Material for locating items
*****
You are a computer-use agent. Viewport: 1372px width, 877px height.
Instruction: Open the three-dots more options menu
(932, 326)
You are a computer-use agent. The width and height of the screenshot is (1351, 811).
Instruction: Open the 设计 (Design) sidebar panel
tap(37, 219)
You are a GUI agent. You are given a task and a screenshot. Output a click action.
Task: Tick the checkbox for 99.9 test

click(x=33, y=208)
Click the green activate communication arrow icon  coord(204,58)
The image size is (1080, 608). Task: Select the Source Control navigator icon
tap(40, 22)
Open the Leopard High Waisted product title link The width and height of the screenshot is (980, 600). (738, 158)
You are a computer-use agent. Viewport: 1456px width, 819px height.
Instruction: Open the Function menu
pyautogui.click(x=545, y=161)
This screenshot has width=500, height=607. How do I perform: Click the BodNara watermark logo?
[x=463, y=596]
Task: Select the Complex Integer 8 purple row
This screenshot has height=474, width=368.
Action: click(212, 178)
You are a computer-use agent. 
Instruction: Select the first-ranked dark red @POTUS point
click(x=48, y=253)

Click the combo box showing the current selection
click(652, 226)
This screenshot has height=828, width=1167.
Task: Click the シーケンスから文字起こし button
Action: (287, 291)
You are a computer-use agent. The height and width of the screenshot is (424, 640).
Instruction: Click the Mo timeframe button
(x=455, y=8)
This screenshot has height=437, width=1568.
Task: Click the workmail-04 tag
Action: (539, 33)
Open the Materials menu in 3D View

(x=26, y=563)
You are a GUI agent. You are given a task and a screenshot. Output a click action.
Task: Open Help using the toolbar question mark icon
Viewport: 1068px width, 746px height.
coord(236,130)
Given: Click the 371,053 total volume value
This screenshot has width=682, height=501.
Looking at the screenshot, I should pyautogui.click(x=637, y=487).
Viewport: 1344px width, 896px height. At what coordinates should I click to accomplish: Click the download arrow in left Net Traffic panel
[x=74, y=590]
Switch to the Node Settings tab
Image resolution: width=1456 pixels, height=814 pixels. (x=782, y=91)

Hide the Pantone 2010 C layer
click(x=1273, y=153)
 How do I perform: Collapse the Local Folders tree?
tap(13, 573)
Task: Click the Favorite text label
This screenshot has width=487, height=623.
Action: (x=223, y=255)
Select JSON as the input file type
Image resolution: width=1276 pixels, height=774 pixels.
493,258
*****
• [Stated exercise]:
Copy the material word for word, starting at its first line and ending with the line that contains "Action: (287, 291)", including that line.

• [Expected answer]:
You are a computer-use agent. Viewport: 1372px width, 877px height.
Instruction: Open the three-dots more options menu
(932, 326)
You are a computer-use agent. The width and height of the screenshot is (1351, 811).
Instruction: Open the 设计 (Design) sidebar panel
tap(37, 219)
You are a GUI agent. You are given a task and a screenshot. Output a click action.
Task: Tick the checkbox for 99.9 test

click(x=33, y=208)
Click the green activate communication arrow icon  coord(204,58)
The image size is (1080, 608). Task: Select the Source Control navigator icon
tap(40, 22)
Open the Leopard High Waisted product title link The width and height of the screenshot is (980, 600). (738, 158)
You are a computer-use agent. Viewport: 1456px width, 819px height.
Instruction: Open the Function menu
pyautogui.click(x=545, y=161)
This screenshot has width=500, height=607. How do I perform: Click the BodNara watermark logo?
[x=463, y=596]
Task: Select the Complex Integer 8 purple row
This screenshot has height=474, width=368.
Action: click(212, 178)
You are a computer-use agent. 
Instruction: Select the first-ranked dark red @POTUS point
click(x=48, y=253)

Click the combo box showing the current selection
click(652, 226)
This screenshot has height=828, width=1167.
Task: Click the シーケンスから文字起こし button
Action: (287, 291)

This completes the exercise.